Ho Chi Minh City is the best example of this, especially in downtown and packing areas such as Pham Ngu Lao or Bui Vien.
In another scenario, riding a motorbike with your bags in the pack will sometimes drive attention from random robbers.
They will have many ways to take your things out of your bags without you knowing it.
The worst situation is that the whole bag or phone will disappear within a snap of a finger. This usually happens in a bar, pub or during your nap on the street.
Get some cash ready – at all time!
Though 2019 comes brought a magical economy to Vietnam with 6% economic growth, mass attendance of startup and tech-based applications, it does not mean Vietnam completely transform into a NON-cash-based country.
Credit cards are accepted, but not always. This usually happens in high-end restaurants, bistros, lodges, and cafeterias.
However, the chain of delicious food stalls, local eateries and wet markets is still a big thing, and most of these places are pretty unfamiliar with credit cards or QR Pay, so make sure you won’t get into an awkward situation.
Since 2018, traffic police officers have become much stricter when it comes to dealing with foreign riders.
If you happen to rent or buy a scooter and stroll all the way up North or down South, make sure you have your International license with you.
Other than that, be mindful always of wearing a helmet! Don’t joke around with the Vietnamese yellow-uniform traffic officers or your pleasant trip wouldn’t be completed.
Regarding your safety, we highly recommend you to not wear any luxury jewelry (for a showcase purpose)!
For instance, a gold necklace with a tank top or collar-less T-shirt is much likely to invite robbers.
If renting a scooter with much luggage to carry, remember to get one with a storage area underneath the seat.
To travel around the city, avoid fake taxis by installing Grab on your phone. It’s much easier to hop on the back of a stranger’s bike and arrive anywhere you want (with a way better price).
Parking lots on the pavements
Sharing a little common thing with the rest of Southeast Asia, Vietnam has a problem with well-planned parking lots.
This means finding the right parking lot requires time and effort.
Some availability comes with an illogical price per hour, while some are located so far away that you have to scroll on a heavy-traffic one-way street to get there.
Because of such, we natives just leave our bikes right there in front of a store or any spot we are in, on the sidewalk.
That is the reason why sometimes the pavements seem to be completely packed and filled with a huge collection of motorbikes, and sidewalks are not made for “walking” anymore.
So keep this in mind and don’t be surprised when walking down the streets.
Instead, feel free to move on the road for a while and hop back to the sidewalks once there is space.
Alright, it’s time to break down the myth behind my all-time favorite question: “How to tip correctly in Vietnam?“.
Except for some “global” rules you may have heard of before, such as 2-5 dollars for a bellboy or housekeeper in hotels and 5 dollars for a waiter or waitress when dining, there’re some more to be noted.

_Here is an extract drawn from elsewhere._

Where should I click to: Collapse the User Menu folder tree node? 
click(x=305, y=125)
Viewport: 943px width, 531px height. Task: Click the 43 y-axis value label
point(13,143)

Tipping in Vietnam is not a must, but it would be nice if you round it up when making a payment.
For instance, make it VND 150.000 for a bill of 135.000. This can be applied when eating in a local eatery or even a taxi or a Grab car.
Sometimes a small change is so luxurious to find for those vendors and riders, so be mindful of making their days with these little tips!
Be a wise photographer
Asking for permission before taking anyone’s photos.
I agree that most Vietnamese like to be captured, but not all!
The reason is that they love to look nice, clean and sharp in any photos, and if you happen to capture the moments when they are not in good shape, they won’t be happy about it!
And this is true for busy markets as well!
The above are all the best updates about what you need to know when traveling to Vietnam in 2023. Make sure you have them noted and make Vietnam your pleasant trip!